Work order 1: In the article on amputee pain, which drug relieved only stump pain?
Work order 2: In the article on amputee pain, write out the stretch from "By Melissa Huang" through "limbs, researchers suggest.", substituting "patients" for "amputees".

Published by the Students of Johns Hopkins since 1896
May 5, 2024

Doctors seek pain relief for amputees

By Melissa Huang | October 25, 2001

As many as 80 percent of all amputees experience pain in their stumps or a continued perception of a phantom limb long after the surgical wounds have healed. The pain that amputees feel in their stumps comes from a different source than the pain that some experience from phantom limbs, researchers suggest.

Dr. Cathy Stannard and researchers from the Johns Hopkins University in Baltimore have carried out tests that show stump and phantom pain are quite two distinct types of pain with different sources. The result of their study provides doctors clues as to what type of pain relief medication is best for amputee patients.

Presently, stump and phantom pain treatments are inadequate because little is known about the underlying mechanisms.

"Overall, the treatment of phantom and stump pain has been disappointing, in part due to the uncertain nature of the mechanisms behind the pain and the lack of well-controlled clinical studies," said Srinivasa N. Raja, M.D., lead author of the study and professor of anesthesiology and critical care medicine at Hopkins.

The researchers found that the powerful pain relief drug morphine significantly relieved both stump and phantom pain, whereas the local anesthetic lidocaine relieved only the stump pain.

Stump pain is believed to arise from nerve injuries at the site of the amputation. Nerve injuries result in the formation of neuromas, non-cancerous tumors that grow out of the injured nerve fibers. These tumors may trigger pain impulses in a random fashion or may give off pain signals when trapped by other tissue, such as muscle.

Phantom pain is thought to reside in the brain. Other areas of the brain fill in the part of the brain that used to control the limb before the limb was amputated.

Study material:
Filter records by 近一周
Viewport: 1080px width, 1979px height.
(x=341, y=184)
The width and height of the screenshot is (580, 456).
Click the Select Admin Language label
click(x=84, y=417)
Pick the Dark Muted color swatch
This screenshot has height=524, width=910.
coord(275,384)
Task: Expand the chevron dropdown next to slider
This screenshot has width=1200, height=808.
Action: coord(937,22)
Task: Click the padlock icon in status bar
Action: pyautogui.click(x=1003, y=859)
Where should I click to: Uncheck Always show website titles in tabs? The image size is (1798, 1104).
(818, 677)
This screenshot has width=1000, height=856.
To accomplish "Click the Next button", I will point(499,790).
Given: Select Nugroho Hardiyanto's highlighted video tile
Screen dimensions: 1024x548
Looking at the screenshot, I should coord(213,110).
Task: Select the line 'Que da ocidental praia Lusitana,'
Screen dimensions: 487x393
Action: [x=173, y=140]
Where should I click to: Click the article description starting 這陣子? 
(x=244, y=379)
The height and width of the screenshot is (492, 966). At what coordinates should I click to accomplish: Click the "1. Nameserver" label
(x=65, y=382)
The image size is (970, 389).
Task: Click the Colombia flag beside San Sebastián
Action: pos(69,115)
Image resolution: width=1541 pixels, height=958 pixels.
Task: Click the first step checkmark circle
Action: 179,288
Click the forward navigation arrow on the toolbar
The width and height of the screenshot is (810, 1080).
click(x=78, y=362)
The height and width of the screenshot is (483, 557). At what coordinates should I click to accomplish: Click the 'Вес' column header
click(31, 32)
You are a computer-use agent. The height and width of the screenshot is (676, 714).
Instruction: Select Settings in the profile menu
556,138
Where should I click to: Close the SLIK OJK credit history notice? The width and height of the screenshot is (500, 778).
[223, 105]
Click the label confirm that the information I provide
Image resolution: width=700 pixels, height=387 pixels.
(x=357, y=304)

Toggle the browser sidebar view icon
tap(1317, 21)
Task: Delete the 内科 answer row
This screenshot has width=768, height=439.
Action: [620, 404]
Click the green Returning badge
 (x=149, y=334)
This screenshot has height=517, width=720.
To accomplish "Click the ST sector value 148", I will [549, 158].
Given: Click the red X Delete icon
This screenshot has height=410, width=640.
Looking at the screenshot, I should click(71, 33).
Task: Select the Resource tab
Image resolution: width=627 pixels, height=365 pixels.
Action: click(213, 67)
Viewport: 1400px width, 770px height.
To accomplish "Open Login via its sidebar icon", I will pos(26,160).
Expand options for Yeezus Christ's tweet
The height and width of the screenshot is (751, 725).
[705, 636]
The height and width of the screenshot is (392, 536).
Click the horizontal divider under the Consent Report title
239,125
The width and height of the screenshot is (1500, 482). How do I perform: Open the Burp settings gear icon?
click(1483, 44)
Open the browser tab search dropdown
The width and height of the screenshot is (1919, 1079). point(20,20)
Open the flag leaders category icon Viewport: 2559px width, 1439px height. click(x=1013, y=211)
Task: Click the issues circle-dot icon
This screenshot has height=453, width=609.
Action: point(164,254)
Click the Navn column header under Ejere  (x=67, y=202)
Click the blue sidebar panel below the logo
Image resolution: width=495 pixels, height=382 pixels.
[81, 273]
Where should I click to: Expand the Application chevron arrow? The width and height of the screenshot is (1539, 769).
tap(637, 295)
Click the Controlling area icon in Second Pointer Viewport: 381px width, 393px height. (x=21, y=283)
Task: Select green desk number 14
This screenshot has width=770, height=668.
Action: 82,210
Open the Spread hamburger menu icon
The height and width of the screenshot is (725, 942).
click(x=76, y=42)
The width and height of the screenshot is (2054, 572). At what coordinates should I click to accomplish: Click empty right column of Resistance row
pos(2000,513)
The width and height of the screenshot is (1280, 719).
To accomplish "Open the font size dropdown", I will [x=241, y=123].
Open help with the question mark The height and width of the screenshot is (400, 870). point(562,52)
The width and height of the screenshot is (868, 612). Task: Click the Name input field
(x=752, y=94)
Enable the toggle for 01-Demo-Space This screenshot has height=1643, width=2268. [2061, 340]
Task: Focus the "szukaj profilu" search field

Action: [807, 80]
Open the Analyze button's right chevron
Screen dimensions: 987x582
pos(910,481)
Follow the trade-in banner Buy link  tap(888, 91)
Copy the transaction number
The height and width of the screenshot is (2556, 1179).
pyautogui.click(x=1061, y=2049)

Exercise answer 1: The local anesthetic lidocaine.

Exercise answer 2:
By Melissa Huang | October 25, 2001

As many as 80 percent of all patients experience pain in their stumps or a continued perception of a phantom limb long after the surgical wounds have healed. The pain that patients feel in their stumps comes from a different source than the pain that some experience from phantom limbs, researchers suggest.